Monday, April 16, 2007

“Comedy bends; it shouldn’t break”

Or, Shock Jock Touches Third Rail

OK, I’ve been busy doing my taxes and attending to other things that unfortunately have taken more time and energy than I would have liked, but even though this news story has probably been examined through every possible microscope, and from every angle, I still feel the need to weigh in.

Don Imus, like so many others of late who have already begun and ended their Apology Tours, including the obligatory kissing of Al Sharpton’s rump, said something idiotic (which I will not repeat here), after a career of saying other idiotic things, for which he is paying dearly and will probably never forget. Whether you found his most recent words egregiously offensive or merely stupid (I’m somewhere in the middle, but I’ve never been much of an Imus fan) the media fallout is only a symptom of a larger problem in our culture.

Part of it is a fundamental tenet of humor that spans all cultures, ethnicities and historical eras. Jokes are perceived as funnier when the oppressed make fun of the oppressors. The serfs can sit around the fire making fun of the king (out of earshot of his noblemen, of course), but when the king makes jokes about the serfs, they’re not funny; they’re merely cruel. Making fun of those who have power over you is a survival mechanism, a way of cutting off Goliath at the knees. This is why women made fun of men, slaves made jokes about their masters, Jews made jokes about…well, about everyone, and so on. Since the dawn of time, the weaker tribe of stooped-over hairy men sniggered about the stronger tribe of stooped-over hairy men.

But many of the gender and class lines in this current primordial soup of American culture have been blurred. White teens in the ‘burbs wear hip-hop clothes and rock out to Ludikris on their iPods. Black teens are wearing hockey jerseys. Women have so much freedom that the movement for equal rights is barely a footnote on their agendas, and gay marriage is gaining more and more acceptance.
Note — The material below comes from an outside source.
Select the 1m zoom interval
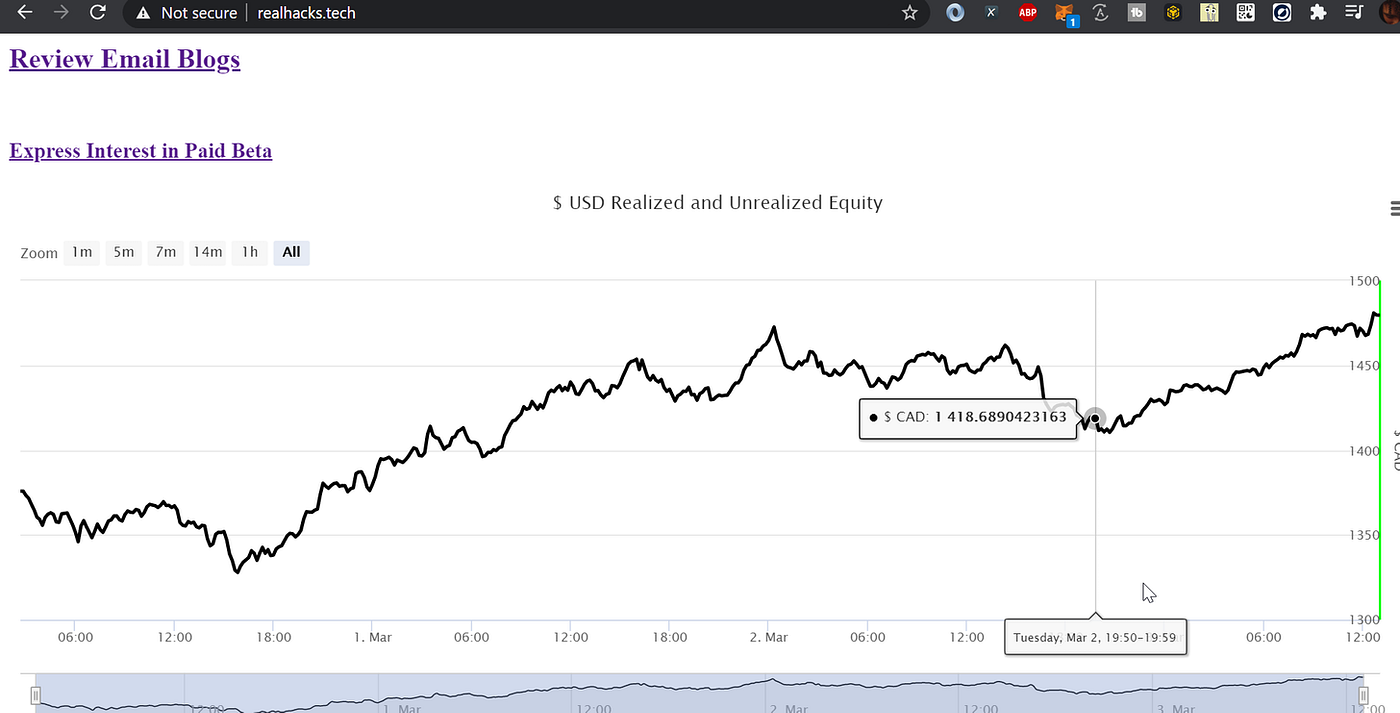The width and height of the screenshot is (1400, 713). [81, 252]
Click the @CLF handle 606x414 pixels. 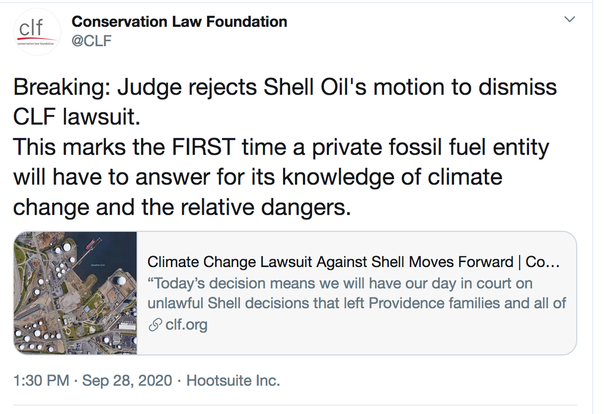(x=91, y=40)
Still, with all this blending, mixing and pureeing going on in our multicultural Cuisinart, some rules still apply. Certain groups can get away with using specific types of language and others cannot. Blacks can call each other the “n” word and it’s cool (I don’t happen to think so; I think it demeans everyone, but the one time when I took a kid to task about it, he gave me a blank stare and said it was a “black thing.”) but if you’re white and you say it – even about another Caucasian – you’re dead meat. Anyone who knows me or has read any of my novels should know that I’m no prude, and that I know the power of words (and hopefully a little bit about humor), but I hate to death that black comedians and rappers are polluting the atmosphere with filthy language about women and each other and no one calls them on it. Bush had P. Diddy (or whatever he calls himself these days) to the White House. Hillary had rappers perform at a campaign fundraiser. Richard Pryor used that language, but he was genuinely funny and had talent and was coming from a place of extreme hurt, which is the source of the best and most genuine comedy. Yet coming out of Chris Rock’s mouth it’s simply more racist crap. Yet these people are glorified and make lots of money.
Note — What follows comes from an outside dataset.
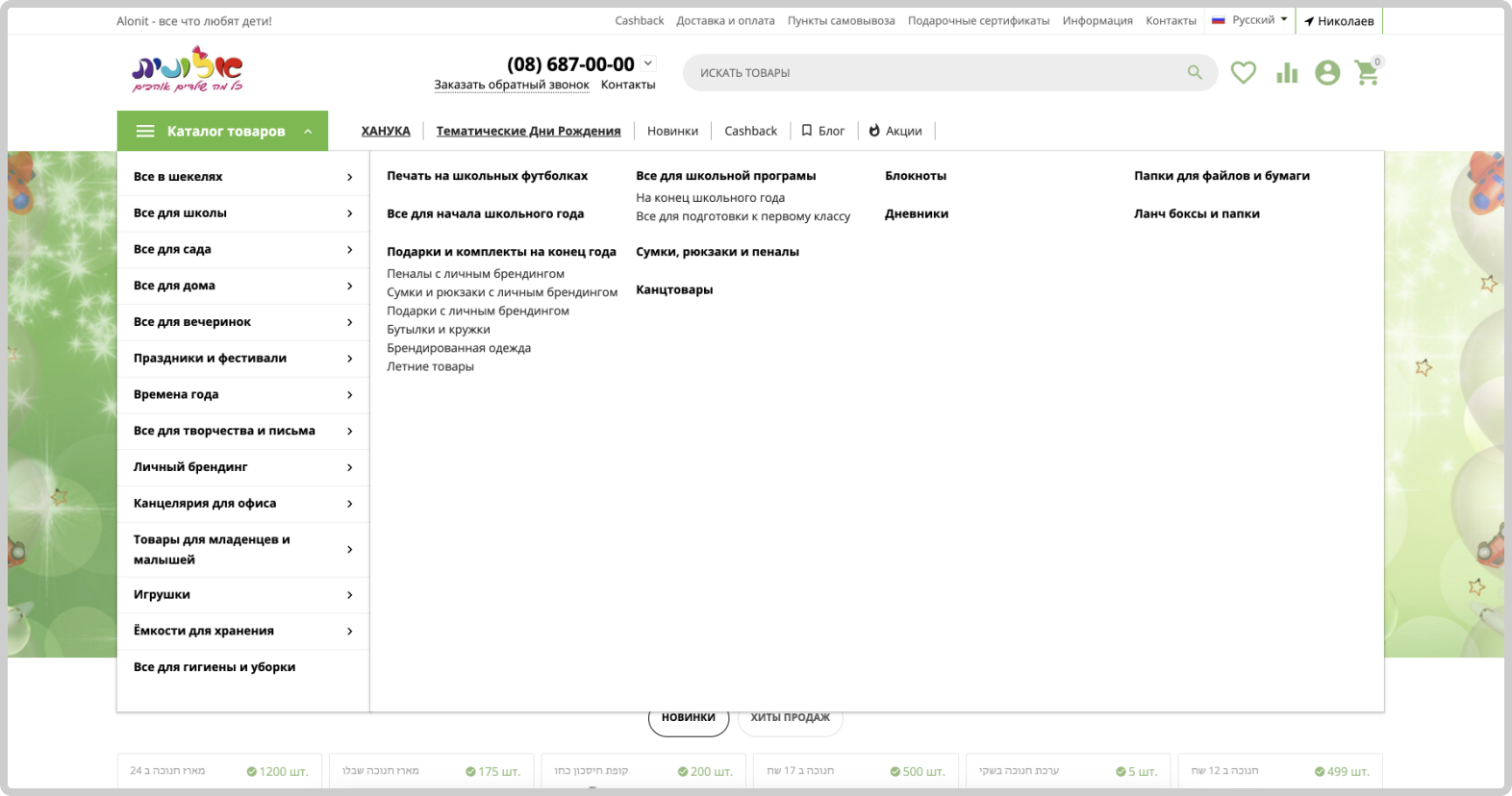This screenshot has width=1512, height=796.
Task: Open the wishlist heart icon
Action: point(1243,73)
And Don Imus gets fired. His crime – aside from saying a lot of crass things over his career and finally reaching the tipping point with his sponsors – was that he was a white man making a joke (albeit bad) at the expense of a group of black women. It might have been a different story if he were talking about the Rutgers’ men’s basketball team. I’ve lost track of the number of sports broadcasters and commentators I’ve heard compare the current state of men’s professional (and NCAA) basketball to the actions of street gangs using some very colorful and not very complementary language.

But while it’s generally considered acceptable to trash-talk your own, a white man simply can’t talk about black women that way. Even if Fifty Cent or other rappers can compare their “sisters” to gutter slime, Imus (or Howard Stern or any other white guy) simply can’t. Even if any one of those Rutgers women could take Imus in a fight before you can say “sensitivity training,” that’s one joke we’re just not ready for.

But should he have been fired for it? Yes…and no. While I believe it was a monumentally stupid and insensitive thing to have said – and a bad joke besides – listening to it in context, I don’t believe it was motivated by racism. Only a desperate and misguided attempt to be funny. And perhaps racking up enough of these incidents could be grounds for dismissal.

Yet if Don Imus were black, what he said about the Rutgers women might have been perceived as a complement.

And, most likely, wouldn’t have made the news at all.